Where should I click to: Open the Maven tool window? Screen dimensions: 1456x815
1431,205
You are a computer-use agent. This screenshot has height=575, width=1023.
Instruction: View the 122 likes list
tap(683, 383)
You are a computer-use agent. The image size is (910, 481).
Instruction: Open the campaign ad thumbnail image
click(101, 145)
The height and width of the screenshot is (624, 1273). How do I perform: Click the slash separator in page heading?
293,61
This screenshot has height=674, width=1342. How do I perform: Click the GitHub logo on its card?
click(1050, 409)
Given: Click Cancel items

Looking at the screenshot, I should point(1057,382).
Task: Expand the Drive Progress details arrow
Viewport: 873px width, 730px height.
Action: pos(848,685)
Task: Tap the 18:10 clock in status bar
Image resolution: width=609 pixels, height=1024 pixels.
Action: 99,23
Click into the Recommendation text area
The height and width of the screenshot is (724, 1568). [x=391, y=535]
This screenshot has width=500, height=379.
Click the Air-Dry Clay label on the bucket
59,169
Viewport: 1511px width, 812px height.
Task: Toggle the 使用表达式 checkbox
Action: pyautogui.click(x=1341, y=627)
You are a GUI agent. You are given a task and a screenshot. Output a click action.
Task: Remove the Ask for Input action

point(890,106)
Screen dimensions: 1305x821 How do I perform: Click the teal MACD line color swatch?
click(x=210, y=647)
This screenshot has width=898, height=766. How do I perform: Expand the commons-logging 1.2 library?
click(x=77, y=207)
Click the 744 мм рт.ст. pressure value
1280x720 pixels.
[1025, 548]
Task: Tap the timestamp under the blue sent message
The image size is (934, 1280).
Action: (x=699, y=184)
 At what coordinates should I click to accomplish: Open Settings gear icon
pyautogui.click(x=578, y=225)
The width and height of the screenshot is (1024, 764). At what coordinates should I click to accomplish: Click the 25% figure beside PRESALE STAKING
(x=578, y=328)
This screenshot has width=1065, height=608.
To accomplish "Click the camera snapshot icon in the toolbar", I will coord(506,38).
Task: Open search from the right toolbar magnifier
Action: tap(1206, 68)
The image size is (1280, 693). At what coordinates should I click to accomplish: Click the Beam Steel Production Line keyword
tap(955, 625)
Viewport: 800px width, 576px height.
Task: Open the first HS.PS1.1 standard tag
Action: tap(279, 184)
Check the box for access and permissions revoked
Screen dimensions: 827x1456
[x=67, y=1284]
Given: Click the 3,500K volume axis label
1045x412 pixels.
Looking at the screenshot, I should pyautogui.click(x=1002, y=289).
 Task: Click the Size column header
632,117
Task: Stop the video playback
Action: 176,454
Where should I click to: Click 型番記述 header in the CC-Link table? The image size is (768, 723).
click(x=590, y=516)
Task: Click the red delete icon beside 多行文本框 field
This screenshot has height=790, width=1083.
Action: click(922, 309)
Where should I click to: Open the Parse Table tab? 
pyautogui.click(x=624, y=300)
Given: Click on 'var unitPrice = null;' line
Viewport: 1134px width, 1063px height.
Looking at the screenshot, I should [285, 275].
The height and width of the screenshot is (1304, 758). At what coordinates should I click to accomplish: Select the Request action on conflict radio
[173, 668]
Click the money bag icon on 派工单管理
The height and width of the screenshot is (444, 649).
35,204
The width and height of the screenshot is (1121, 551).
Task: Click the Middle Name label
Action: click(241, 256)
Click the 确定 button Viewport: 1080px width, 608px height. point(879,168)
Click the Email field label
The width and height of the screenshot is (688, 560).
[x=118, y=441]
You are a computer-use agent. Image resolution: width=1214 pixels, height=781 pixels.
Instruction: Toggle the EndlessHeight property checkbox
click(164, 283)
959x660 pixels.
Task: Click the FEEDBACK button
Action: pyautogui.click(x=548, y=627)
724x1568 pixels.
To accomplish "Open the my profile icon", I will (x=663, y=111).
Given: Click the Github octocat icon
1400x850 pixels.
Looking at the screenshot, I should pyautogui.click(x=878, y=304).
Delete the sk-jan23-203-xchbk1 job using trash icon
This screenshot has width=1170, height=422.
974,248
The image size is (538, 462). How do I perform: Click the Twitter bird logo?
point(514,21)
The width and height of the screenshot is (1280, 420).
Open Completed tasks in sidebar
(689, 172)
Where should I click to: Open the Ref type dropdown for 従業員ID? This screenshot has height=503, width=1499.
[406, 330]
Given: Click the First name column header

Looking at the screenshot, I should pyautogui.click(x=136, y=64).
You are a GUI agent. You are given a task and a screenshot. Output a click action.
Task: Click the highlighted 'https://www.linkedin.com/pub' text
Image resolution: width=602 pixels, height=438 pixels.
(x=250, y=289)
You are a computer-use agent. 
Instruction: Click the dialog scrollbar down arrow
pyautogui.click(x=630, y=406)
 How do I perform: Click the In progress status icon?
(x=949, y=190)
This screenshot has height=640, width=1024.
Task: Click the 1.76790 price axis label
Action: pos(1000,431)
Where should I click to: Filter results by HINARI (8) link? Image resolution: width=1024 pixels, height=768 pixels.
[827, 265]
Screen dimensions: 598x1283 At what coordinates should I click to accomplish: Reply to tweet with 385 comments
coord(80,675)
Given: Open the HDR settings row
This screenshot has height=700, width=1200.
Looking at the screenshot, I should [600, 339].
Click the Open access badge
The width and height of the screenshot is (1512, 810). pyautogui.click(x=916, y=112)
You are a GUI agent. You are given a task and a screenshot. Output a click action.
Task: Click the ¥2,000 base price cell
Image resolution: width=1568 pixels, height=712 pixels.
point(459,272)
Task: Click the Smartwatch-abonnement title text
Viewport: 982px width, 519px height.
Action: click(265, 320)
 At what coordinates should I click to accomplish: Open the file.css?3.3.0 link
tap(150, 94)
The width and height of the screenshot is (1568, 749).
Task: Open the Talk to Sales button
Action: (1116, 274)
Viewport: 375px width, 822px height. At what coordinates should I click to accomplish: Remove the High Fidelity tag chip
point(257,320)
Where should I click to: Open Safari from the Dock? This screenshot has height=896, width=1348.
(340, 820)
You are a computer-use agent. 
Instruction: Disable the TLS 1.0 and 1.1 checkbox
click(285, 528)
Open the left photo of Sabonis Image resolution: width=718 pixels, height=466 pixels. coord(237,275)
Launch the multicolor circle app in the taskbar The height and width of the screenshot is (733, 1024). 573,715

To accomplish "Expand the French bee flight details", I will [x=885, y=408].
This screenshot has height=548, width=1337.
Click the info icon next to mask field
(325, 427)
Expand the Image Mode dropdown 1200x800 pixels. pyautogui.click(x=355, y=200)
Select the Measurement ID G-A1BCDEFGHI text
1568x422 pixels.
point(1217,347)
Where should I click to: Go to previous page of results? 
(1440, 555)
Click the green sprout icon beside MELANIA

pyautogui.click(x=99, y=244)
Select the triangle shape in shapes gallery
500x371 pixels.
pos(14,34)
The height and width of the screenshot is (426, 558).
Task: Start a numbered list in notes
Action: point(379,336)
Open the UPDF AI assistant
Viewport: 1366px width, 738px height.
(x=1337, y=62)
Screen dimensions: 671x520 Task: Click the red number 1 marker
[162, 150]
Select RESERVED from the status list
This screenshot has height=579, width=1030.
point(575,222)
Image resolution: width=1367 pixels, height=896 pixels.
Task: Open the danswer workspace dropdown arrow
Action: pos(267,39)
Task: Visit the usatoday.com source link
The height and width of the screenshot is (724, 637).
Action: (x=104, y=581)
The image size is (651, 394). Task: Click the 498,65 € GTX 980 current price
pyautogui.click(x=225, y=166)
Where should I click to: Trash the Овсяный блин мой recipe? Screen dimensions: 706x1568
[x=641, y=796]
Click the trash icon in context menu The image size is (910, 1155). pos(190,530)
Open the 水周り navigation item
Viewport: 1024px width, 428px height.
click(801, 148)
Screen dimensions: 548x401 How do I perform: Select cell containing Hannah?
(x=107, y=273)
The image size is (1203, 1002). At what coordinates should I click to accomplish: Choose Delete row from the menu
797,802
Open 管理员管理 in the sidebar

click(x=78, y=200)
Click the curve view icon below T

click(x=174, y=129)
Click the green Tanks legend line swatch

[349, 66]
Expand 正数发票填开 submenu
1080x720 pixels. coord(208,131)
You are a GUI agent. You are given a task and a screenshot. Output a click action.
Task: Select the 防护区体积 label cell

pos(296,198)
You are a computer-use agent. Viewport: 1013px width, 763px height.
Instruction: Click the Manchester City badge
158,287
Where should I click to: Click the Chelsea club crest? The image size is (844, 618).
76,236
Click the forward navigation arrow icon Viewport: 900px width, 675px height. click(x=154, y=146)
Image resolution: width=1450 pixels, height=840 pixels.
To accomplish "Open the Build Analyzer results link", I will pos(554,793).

++++

» TASK TO CARRY OUT
Going back over the entries above, copy word for word every line from the one that has "This screenshot has width=898, height=766." on through the one that has "This screenshot has width=1065, height=608.".

» SOLUTION TO THIS EXERCISE
This screenshot has width=898, height=766. How do I perform: Expand the commons-logging 1.2 library?
click(x=77, y=207)
Click the 744 мм рт.ст. pressure value
1280x720 pixels.
[1025, 548]
Task: Tap the timestamp under the blue sent message
The image size is (934, 1280).
Action: (x=699, y=184)
 At what coordinates should I click to accomplish: Open Settings gear icon
pyautogui.click(x=578, y=225)
The width and height of the screenshot is (1024, 764). At what coordinates should I click to accomplish: Click the 25% figure beside PRESALE STAKING
(x=578, y=328)
This screenshot has width=1065, height=608.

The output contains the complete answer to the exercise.